Search code examples
csvimportjenadata-conversion

How can I import a CSV to RDF using Apache Jena?


Is it possible to convert from command line csv to rdf using Apache Jena?

Is it possible to supply meta data, helping in conversion?
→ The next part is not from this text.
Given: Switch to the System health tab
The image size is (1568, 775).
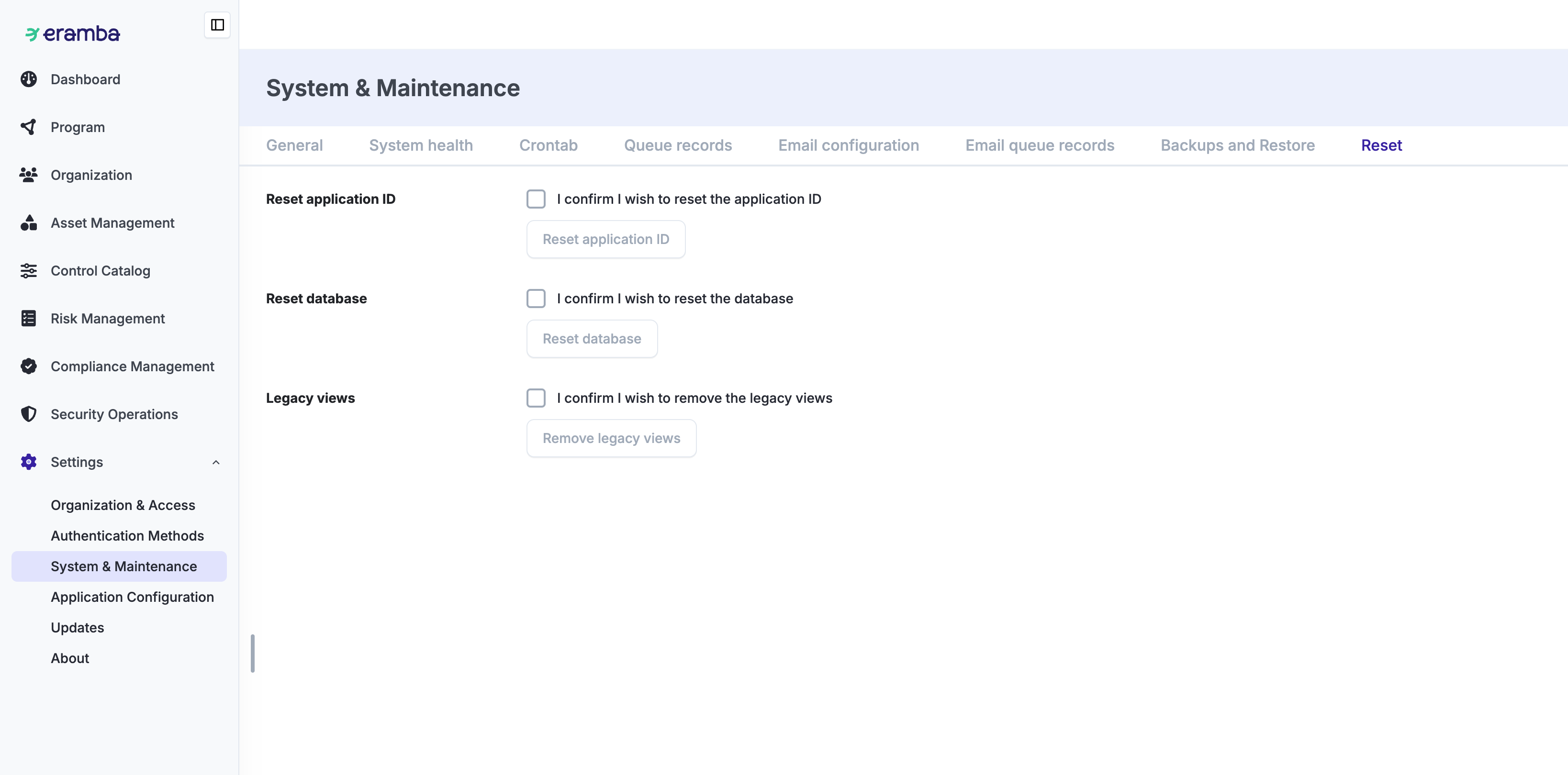Looking at the screenshot, I should [x=421, y=145].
Example of dumb try with riot:

./apache-jena-3.3.0/bin/riot --base='http://example.com/csvtest/' --syntax=csv --output=ttl csv_dbs_examples/csv_inputs/CDs.csv 
java.lang.NullPointerException
        at org.apache.jena.ext.com.google.common.base.Preconditions.checkNotNull(Preconditions.java:770)
        at org.apache.jena.ext.com.google.common.cache.LocalCache.get(LocalCache.java:4153)
        at org.apache.jena.ext.com.google.common.cache.LocalCache$LocalManualCache.get(LocalCache.java:5060)
        at org.apache.jena.atlas.lib.cache.CacheGuava.getOrFill(CacheGuava.java:58)
        at org.apache.jena.riot.system.IRIResolver$IRIResolverNormal.resolveSilentCache(IRIResolver.java:470)
        at org.apache.jena.riot.system.IRIResolver$IRIResolverNormal.resolveSilent(IRIResolver.java:454)
        at org.apache.jena.riot.system.IRIResolver.resolve(IRIResolver.java:328)
        at org.apache.jena.riot.system.IRIResolver$IRIResolverSync.resolve(IRIResolver.java:489)
        at org.apache.jena.riot.system.IRIResolver.resolveIRI(IRIResolver.java:254)
        at org.apache.jena.riot.system.IRIResolver.resolveString(IRIResolver.java:233)
        at org.apache.jena.riot.lang.ReaderRIOTCSV.parse(ReaderRIOTCSV.java:89)
        at org.apache.jena.riot.lang.ReaderRIOTCSV.read(ReaderRIOTCSV.java:67)
        at org.apache.jena.riot.RDFParser.read(RDFParser.java:293)
        at org.apache.jena.riot.RDFParser.parseNotUri(RDFParser.java:283)
        at org.apache.jena.riot.RDFParser.parse(RDFParser.java:233)
        at riotcmd.CmdLangParse.parseRIOT(CmdLangParse.java:286)
        at riotcmd.CmdLangParse.parseFile(CmdLangParse.java:216)
        at riotcmd.CmdLangParse.exec$(CmdLangParse.java:161)
        at riotcmd.CmdLangParse.exec(CmdLangParse.java:127)
        at jena.cmd.CmdMain.mainMethod(CmdMain.java:93)
        at jena.cmd.CmdMain.mainRun(CmdMain.java:58)
        at jena.cmd.CmdMain.mainRun(CmdMain.java:45)
        at riotcmd.riot.main(riot.java:34)

Solution

  • There is http://jena.apache.org/documentation/csv/ (which is being called in the question) but this is not CSVW (the W3C standard). There are several CSVW conversion tools - you can convert to RDF then read the RDF into Jena.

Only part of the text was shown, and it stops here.